Quote the material from the line containing "Open the rupee money bag icon" through the line containing "Action: [x=172, y=318]", with both of those lines included.

Start Given records

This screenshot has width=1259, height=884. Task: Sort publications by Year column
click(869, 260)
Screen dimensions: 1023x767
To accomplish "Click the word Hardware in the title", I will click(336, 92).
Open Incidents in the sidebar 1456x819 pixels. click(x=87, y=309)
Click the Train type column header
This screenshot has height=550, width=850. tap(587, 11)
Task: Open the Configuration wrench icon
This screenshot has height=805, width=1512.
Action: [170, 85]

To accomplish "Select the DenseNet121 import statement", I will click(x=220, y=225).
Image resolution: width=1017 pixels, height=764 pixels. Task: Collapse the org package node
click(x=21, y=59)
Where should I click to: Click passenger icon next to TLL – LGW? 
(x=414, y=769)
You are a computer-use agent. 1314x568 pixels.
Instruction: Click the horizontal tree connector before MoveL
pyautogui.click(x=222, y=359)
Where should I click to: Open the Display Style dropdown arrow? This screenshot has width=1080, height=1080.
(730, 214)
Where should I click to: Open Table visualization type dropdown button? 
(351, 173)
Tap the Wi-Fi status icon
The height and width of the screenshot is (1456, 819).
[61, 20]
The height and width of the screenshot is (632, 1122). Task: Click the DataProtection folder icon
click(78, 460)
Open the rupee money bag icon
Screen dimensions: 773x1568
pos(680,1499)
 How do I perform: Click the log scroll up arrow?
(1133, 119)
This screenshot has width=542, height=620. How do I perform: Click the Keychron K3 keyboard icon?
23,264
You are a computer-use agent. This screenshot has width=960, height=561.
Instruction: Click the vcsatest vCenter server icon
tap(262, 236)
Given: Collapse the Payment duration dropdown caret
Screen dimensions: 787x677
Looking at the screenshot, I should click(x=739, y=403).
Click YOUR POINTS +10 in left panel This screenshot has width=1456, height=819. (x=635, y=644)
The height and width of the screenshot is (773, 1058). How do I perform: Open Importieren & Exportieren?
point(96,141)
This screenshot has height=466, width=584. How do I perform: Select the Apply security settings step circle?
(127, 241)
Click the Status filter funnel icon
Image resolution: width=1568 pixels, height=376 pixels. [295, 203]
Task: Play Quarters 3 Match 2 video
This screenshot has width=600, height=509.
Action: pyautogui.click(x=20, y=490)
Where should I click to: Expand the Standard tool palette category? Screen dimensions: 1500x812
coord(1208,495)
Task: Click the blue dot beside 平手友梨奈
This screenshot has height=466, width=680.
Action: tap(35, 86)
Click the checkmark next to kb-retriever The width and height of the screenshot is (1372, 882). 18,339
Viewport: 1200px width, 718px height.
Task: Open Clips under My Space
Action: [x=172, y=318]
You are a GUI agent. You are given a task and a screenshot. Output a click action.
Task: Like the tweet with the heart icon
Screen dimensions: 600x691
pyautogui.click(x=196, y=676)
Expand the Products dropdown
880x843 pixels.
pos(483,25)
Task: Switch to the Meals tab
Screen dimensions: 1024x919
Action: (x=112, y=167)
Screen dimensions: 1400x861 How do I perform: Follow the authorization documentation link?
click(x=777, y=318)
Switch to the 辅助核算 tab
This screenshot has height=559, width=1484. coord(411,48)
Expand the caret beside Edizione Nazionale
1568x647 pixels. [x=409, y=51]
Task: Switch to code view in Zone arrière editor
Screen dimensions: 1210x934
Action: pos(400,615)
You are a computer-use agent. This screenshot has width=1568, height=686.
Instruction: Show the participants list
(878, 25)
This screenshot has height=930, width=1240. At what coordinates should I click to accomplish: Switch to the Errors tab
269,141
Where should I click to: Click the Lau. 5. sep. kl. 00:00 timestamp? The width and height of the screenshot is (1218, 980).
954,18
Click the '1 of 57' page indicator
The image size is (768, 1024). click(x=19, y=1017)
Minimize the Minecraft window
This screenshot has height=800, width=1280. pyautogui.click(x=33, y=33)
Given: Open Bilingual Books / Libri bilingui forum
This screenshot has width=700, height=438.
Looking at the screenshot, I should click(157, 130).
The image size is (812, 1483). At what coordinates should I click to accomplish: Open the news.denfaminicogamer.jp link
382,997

End Given records

> [Answer to the problem]:
Open the rupee money bag icon
Screen dimensions: 773x1568
pos(680,1499)
 How do I perform: Click the log scroll up arrow?
(1133, 119)
This screenshot has width=542, height=620. How do I perform: Click the Keychron K3 keyboard icon?
23,264
You are a computer-use agent. This screenshot has width=960, height=561.
Instruction: Click the vcsatest vCenter server icon
tap(262, 236)
Given: Collapse the Payment duration dropdown caret
Screen dimensions: 787x677
Looking at the screenshot, I should click(x=739, y=403).
Click YOUR POINTS +10 in left panel This screenshot has width=1456, height=819. (x=635, y=644)
The height and width of the screenshot is (773, 1058). How do I perform: Open Importieren & Exportieren?
point(96,141)
This screenshot has height=466, width=584. How do I perform: Select the Apply security settings step circle?
(127, 241)
Click the Status filter funnel icon
Image resolution: width=1568 pixels, height=376 pixels. [295, 203]
Task: Play Quarters 3 Match 2 video
This screenshot has width=600, height=509.
Action: pyautogui.click(x=20, y=490)
Where should I click to: Expand the Standard tool palette category? Screen dimensions: 1500x812
coord(1208,495)
Task: Click the blue dot beside 平手友梨奈
This screenshot has height=466, width=680.
Action: tap(35, 86)
Click the checkmark next to kb-retriever The width and height of the screenshot is (1372, 882). 18,339
Viewport: 1200px width, 718px height.
Task: Open Clips under My Space
Action: [x=172, y=318]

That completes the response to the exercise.